◆ DATA PROVIDED ◆
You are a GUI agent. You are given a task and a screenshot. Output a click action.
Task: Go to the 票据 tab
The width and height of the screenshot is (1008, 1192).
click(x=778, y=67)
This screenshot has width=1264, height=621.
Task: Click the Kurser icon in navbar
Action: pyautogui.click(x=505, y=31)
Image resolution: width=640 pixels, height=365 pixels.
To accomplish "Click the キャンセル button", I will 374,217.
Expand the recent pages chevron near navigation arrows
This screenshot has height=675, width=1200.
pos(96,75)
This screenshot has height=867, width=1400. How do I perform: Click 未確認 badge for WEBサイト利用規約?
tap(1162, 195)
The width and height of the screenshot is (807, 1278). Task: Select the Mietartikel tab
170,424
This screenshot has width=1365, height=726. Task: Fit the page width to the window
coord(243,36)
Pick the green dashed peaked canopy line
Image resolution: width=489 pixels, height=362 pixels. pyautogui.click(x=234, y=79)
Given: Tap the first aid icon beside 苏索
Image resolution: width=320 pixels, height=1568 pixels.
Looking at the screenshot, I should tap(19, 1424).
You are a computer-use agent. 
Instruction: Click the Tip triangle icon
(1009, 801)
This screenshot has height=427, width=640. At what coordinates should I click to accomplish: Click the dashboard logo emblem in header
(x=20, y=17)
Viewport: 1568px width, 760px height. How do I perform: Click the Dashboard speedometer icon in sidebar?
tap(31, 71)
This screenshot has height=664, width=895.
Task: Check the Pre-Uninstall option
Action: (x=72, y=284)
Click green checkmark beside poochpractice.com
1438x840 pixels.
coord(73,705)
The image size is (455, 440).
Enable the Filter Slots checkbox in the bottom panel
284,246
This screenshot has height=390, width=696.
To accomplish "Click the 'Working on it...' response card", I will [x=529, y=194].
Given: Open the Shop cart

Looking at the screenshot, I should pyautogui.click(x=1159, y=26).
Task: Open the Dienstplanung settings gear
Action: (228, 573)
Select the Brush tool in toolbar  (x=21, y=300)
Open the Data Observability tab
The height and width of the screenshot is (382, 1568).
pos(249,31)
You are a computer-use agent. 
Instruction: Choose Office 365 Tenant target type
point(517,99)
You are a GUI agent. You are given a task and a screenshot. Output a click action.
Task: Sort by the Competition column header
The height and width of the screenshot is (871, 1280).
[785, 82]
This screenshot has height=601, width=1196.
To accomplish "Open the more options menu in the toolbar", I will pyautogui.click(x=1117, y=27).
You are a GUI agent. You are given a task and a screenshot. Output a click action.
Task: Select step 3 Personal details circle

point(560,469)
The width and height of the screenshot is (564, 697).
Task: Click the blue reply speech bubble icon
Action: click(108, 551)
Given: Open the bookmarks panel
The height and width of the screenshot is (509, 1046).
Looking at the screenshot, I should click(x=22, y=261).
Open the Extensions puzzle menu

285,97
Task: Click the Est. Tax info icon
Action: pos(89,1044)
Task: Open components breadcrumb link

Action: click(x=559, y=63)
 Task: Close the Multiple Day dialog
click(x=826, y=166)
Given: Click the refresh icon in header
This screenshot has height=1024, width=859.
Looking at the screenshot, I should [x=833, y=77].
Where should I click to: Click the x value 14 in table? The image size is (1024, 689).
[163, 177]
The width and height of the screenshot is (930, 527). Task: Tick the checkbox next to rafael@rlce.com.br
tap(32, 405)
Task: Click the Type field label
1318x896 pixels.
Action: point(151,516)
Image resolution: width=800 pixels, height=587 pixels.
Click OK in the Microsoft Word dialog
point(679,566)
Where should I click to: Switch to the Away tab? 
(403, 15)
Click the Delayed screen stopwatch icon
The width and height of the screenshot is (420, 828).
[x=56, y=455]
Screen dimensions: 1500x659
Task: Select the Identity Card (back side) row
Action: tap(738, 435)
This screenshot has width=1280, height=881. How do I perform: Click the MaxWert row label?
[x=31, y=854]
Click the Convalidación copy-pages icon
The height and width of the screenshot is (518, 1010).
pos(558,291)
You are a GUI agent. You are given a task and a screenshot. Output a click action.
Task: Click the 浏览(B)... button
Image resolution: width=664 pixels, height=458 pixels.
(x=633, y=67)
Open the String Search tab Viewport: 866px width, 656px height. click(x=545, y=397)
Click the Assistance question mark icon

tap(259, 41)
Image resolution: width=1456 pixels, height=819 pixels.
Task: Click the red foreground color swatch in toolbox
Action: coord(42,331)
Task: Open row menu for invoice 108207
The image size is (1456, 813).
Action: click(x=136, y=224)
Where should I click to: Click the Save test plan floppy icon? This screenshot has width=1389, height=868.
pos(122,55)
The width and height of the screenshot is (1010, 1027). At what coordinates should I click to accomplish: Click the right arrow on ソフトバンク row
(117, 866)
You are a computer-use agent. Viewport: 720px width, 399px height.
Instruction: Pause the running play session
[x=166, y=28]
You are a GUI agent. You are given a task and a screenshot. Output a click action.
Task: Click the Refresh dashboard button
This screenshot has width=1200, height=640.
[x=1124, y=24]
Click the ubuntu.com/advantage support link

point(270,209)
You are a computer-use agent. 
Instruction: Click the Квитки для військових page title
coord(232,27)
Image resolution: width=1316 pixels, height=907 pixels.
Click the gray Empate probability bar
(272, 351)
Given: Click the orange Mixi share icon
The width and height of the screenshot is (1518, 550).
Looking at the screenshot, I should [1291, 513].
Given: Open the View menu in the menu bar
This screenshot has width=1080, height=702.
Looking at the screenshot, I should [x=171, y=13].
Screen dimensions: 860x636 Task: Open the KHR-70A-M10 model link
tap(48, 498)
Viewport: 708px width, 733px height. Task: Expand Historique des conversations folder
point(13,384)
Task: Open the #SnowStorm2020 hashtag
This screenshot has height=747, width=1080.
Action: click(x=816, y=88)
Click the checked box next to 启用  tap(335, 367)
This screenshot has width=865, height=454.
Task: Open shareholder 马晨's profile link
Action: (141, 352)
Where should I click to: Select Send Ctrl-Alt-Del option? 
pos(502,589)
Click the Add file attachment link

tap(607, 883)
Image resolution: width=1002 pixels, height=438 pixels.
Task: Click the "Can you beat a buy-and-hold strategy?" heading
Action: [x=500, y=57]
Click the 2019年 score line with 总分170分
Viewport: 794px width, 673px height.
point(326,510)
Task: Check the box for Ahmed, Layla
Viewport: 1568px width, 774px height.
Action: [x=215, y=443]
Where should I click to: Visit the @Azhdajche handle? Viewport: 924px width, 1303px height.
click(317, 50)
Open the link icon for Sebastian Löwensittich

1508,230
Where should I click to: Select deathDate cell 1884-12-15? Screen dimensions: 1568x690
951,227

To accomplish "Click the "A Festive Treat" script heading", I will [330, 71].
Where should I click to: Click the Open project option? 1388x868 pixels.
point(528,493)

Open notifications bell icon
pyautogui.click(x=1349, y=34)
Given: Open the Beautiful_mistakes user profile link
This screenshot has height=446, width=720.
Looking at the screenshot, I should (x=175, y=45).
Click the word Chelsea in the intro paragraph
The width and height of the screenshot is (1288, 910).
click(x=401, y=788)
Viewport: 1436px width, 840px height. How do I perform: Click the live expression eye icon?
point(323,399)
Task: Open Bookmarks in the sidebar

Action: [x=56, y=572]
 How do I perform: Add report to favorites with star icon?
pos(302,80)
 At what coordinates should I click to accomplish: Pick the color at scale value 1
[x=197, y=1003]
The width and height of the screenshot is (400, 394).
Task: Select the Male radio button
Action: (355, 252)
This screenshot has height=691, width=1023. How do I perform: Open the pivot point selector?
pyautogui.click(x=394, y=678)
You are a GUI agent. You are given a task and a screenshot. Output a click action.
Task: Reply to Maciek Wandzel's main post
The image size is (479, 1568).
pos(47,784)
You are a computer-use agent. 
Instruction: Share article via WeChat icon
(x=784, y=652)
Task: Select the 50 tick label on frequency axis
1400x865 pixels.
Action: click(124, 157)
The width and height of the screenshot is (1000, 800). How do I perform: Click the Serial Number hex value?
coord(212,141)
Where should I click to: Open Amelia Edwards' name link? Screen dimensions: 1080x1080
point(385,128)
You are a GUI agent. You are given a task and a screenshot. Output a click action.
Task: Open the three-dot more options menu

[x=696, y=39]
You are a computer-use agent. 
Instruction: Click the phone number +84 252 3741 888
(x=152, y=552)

◆ REQUEST ◆
Copy out everything from the start of the records down to the line containing "coord(73,705)", both ends included.

◆ WRITTEN SOLUTION ◆
You are a GUI agent. You are given a task and a screenshot. Output a click action.
Task: Go to the 票据 tab
The width and height of the screenshot is (1008, 1192).
click(x=778, y=67)
This screenshot has width=1264, height=621.
Task: Click the Kurser icon in navbar
Action: pyautogui.click(x=505, y=31)
Image resolution: width=640 pixels, height=365 pixels.
To accomplish "Click the キャンセル button", I will 374,217.
Expand the recent pages chevron near navigation arrows
This screenshot has height=675, width=1200.
pos(96,75)
This screenshot has height=867, width=1400. How do I perform: Click 未確認 badge for WEBサイト利用規約?
tap(1162, 195)
The width and height of the screenshot is (807, 1278). Task: Select the Mietartikel tab
170,424
This screenshot has width=1365, height=726. Task: Fit the page width to the window
coord(243,36)
Pick the green dashed peaked canopy line
Image resolution: width=489 pixels, height=362 pixels. pyautogui.click(x=234, y=79)
Given: Tap the first aid icon beside 苏索
Image resolution: width=320 pixels, height=1568 pixels.
Looking at the screenshot, I should tap(19, 1424).
You are a computer-use agent. 
Instruction: Click the Tip triangle icon
(1009, 801)
This screenshot has height=427, width=640. At what coordinates should I click to accomplish: Click the dashboard logo emblem in header
(x=20, y=17)
Viewport: 1568px width, 760px height. How do I perform: Click the Dashboard speedometer icon in sidebar?
tap(31, 71)
This screenshot has height=664, width=895.
Task: Check the Pre-Uninstall option
Action: (x=72, y=284)
Click green checkmark beside poochpractice.com
1438x840 pixels.
coord(73,705)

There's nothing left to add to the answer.